Cameroon’s March 15 deadline passes for foreign betting and casino platforms to comply with new 3% digital tax
Under the 2026 Finance Law’s “significant economic presence” rules, non-resident digital platforms—including offshore sports betting and online casino operators—must register with the tax authority, declare Cameroon-sourced revenue and pay a minimum 3% levy; March 15 was the key filing/payment date for large taxpayers.
Cameroon has reached and passed the March 15 compliance deadline set for large taxpayers under the country’s 2026 Finance Law, requiring foreign digital platforms—including offshore sports betting and online casino operators—to meet the obligations of a newly introduced 3% minimum corporate tax on Cameroon-sourced digital revenue.
The measure applies to non-resident digital businesses that generate revenue from users in Cameroon without a local physical presence, using a “significant economic presence (SEP)” test. KPMG’s tax update explains that SEP can be triggered if a platform exceeds FCFA 50 million in Cameroon-sourced gross receipts in a tax year or has more than 1,000 users/customers/account holders located in Cameroon.
For affected offshore operators, the practical steps are compliance-heavy: registration with the Directorate General of Taxes (DGI), declaration of local revenue, and electronic payment of the levy. Focus Gaming News Africa notes that the rule is still new and many operators have been adjusting to the filing requirements as the system rolls out across the market.

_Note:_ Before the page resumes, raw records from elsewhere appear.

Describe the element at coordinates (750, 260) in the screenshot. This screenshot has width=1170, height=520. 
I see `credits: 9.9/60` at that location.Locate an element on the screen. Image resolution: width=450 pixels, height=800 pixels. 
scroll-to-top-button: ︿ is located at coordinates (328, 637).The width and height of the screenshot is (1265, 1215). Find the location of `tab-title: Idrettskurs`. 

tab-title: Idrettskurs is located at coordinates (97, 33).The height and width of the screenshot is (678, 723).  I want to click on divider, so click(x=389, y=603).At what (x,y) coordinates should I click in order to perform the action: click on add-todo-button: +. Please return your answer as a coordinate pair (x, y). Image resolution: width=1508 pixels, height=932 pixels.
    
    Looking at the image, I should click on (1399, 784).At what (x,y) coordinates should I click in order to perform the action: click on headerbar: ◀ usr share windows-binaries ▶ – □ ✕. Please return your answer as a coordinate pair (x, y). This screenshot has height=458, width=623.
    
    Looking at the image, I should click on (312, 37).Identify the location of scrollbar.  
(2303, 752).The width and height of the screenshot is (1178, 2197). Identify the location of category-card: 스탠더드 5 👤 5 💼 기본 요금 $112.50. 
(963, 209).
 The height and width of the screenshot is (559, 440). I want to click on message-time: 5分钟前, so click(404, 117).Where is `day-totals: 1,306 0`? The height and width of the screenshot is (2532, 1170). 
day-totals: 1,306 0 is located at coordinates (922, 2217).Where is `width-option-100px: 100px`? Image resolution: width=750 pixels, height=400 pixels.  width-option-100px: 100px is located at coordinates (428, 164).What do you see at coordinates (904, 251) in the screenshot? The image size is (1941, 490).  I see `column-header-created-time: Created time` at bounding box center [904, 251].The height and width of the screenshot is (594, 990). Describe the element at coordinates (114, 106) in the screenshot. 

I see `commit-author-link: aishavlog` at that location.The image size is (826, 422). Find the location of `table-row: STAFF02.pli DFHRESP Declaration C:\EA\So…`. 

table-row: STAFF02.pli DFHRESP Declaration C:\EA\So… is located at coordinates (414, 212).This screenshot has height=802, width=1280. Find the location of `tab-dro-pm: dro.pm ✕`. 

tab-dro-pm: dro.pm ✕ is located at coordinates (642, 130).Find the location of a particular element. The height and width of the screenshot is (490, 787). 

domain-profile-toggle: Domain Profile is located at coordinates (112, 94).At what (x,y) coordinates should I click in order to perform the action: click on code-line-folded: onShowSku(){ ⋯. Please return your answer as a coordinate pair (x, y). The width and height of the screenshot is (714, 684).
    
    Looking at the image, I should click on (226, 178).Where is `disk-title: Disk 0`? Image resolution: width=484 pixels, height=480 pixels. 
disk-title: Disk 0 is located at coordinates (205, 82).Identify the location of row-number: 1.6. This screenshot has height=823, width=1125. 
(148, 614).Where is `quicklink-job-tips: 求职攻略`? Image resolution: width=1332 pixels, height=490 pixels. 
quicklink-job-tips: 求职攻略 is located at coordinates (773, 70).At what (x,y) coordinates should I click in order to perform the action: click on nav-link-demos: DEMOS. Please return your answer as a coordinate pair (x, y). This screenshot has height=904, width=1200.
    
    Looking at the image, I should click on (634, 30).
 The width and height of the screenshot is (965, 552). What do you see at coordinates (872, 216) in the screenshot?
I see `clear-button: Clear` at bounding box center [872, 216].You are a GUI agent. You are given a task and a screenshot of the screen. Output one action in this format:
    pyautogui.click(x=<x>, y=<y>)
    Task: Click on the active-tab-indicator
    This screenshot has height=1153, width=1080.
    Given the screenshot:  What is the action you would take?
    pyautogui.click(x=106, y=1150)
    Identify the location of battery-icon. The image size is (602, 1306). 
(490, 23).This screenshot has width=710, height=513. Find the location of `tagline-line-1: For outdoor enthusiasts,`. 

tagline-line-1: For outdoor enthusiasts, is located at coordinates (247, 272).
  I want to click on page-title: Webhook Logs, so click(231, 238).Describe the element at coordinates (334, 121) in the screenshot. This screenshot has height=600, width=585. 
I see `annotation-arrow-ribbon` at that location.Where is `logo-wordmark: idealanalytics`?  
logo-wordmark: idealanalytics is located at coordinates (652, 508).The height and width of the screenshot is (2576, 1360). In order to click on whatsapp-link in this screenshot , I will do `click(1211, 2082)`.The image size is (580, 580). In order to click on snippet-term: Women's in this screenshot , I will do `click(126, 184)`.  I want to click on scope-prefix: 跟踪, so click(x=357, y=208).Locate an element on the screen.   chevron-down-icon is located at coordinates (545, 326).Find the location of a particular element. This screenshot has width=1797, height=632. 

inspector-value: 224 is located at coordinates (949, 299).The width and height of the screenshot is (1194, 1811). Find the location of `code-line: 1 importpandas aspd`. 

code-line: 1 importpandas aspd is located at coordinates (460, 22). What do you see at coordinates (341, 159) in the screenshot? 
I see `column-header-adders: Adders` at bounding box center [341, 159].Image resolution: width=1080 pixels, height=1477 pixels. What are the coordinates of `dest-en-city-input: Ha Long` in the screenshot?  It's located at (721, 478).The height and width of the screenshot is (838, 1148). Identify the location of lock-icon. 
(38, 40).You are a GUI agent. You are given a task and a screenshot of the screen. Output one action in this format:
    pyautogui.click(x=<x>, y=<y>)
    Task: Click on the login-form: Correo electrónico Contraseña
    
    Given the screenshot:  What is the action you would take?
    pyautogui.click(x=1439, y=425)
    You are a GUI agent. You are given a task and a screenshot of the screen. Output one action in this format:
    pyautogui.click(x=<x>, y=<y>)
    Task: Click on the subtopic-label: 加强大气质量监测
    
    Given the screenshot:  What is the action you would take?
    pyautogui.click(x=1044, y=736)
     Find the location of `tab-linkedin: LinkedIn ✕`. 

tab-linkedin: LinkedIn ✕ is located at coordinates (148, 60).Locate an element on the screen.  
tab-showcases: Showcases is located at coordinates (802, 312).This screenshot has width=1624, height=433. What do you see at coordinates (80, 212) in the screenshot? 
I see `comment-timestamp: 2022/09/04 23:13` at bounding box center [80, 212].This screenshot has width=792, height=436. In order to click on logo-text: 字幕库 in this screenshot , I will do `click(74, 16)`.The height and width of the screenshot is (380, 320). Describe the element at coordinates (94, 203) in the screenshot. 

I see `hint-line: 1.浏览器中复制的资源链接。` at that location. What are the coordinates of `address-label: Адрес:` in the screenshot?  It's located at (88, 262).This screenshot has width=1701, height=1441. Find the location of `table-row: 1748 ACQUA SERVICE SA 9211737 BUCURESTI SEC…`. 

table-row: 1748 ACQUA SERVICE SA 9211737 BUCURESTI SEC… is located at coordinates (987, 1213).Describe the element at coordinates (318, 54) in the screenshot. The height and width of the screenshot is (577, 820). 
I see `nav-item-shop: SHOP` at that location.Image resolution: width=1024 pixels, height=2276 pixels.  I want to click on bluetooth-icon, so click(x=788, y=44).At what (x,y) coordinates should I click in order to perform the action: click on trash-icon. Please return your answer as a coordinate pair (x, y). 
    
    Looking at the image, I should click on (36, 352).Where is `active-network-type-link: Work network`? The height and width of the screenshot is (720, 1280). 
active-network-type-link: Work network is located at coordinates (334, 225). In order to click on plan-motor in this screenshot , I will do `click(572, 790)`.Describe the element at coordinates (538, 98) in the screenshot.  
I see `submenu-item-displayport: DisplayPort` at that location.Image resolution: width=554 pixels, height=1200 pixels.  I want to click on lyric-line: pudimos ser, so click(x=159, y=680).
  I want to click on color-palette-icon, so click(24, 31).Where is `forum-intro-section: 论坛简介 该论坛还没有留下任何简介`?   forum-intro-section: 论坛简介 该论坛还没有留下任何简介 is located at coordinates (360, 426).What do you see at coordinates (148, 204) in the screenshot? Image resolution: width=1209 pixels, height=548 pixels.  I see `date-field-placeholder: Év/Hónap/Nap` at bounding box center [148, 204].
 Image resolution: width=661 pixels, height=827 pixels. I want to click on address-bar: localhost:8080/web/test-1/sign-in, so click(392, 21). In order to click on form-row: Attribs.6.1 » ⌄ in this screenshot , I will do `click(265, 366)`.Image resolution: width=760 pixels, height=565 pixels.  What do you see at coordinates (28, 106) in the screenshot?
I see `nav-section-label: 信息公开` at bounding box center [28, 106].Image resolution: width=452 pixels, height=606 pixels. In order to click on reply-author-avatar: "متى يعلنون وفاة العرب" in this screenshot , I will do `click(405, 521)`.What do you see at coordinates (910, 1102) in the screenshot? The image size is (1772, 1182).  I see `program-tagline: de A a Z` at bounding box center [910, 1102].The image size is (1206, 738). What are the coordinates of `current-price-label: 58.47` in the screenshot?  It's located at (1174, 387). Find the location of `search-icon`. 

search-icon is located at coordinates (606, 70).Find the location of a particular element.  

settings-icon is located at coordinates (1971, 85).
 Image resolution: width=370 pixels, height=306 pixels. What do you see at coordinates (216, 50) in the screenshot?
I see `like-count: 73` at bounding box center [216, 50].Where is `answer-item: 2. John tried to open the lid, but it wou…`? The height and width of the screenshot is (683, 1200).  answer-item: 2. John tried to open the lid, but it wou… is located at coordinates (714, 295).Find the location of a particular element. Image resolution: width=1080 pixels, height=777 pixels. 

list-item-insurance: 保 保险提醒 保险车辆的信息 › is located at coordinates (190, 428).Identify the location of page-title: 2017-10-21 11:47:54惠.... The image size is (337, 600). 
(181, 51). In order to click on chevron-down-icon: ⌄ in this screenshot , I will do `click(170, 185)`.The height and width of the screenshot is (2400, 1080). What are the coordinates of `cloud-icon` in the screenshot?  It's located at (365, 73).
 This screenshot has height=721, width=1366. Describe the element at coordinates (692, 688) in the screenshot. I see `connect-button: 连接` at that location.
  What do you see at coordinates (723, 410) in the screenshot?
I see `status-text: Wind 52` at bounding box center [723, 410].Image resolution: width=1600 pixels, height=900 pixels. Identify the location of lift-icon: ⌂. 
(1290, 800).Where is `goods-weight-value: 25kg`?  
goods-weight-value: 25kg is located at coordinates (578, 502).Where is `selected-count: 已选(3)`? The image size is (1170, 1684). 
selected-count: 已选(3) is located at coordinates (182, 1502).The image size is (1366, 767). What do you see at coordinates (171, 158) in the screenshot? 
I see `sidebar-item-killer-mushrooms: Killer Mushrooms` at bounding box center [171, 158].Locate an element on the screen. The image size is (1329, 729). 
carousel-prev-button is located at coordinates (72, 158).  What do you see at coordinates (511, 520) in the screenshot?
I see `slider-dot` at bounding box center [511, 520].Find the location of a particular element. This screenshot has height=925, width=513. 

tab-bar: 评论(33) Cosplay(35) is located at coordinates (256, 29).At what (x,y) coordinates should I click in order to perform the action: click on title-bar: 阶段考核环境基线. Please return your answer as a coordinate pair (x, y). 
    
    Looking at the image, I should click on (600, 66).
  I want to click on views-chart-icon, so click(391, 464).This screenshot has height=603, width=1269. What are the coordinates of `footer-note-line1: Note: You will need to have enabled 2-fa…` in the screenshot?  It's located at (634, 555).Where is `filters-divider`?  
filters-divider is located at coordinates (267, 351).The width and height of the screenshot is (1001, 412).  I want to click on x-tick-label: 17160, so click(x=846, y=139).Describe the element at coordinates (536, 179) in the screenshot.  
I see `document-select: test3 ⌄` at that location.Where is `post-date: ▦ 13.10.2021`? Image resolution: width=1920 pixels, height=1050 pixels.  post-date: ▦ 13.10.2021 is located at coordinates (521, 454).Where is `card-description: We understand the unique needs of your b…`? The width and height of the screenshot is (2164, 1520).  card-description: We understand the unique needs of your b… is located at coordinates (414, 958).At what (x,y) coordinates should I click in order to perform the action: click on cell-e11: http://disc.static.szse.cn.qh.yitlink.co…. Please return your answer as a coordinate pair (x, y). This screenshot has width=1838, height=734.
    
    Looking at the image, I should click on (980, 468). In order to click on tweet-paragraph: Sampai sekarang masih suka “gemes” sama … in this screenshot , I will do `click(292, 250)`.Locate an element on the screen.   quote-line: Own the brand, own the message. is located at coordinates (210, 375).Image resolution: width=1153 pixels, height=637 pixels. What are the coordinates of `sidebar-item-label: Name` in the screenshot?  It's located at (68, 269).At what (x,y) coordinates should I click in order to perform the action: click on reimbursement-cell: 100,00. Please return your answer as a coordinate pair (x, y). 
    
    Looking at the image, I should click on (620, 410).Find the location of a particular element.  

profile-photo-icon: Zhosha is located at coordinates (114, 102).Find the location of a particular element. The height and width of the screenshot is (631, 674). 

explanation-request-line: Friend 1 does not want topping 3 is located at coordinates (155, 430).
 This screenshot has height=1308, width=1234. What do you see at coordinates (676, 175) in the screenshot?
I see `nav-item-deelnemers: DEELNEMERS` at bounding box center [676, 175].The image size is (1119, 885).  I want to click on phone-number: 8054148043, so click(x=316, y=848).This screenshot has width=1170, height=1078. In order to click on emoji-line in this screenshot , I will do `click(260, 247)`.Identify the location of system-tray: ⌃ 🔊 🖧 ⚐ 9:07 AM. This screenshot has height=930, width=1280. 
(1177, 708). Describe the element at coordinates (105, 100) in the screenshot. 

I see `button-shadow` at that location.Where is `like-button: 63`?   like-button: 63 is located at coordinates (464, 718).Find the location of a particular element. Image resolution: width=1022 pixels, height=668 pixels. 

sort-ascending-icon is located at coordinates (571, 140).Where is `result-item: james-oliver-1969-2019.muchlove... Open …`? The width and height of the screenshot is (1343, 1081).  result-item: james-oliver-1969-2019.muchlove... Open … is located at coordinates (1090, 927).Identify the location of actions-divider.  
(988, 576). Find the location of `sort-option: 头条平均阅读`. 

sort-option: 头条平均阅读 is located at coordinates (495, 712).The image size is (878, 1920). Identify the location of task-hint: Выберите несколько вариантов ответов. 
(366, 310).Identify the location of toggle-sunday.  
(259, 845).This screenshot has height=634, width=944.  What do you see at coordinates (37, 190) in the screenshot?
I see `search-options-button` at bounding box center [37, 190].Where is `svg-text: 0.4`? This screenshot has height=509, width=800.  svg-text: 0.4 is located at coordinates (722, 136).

The 3% mechanism is also designed as a gateway into fuller taxation for larger platforms. Under the SEP framework, Cameroon effectively treats taxable profit for the relevant digital income as 10% of gross Cameroon-sourced income, then applies the corporate rate conceptually—producing the 3% on gross income result. Companies can alternatively opt into the standard 30% corporate tax on actual net profit, a path likely to matter for platforms with sizeable, auditable operations.
With the March 15 deadline now passed, the immediate issue for regulators and the industry is enforcement: whether DGI will quickly identify non-compliant foreign gambling platforms, and how strictly it will apply registration and payment expectations—especially in a segment where offshore operators historically served local users without a formal tax footprint.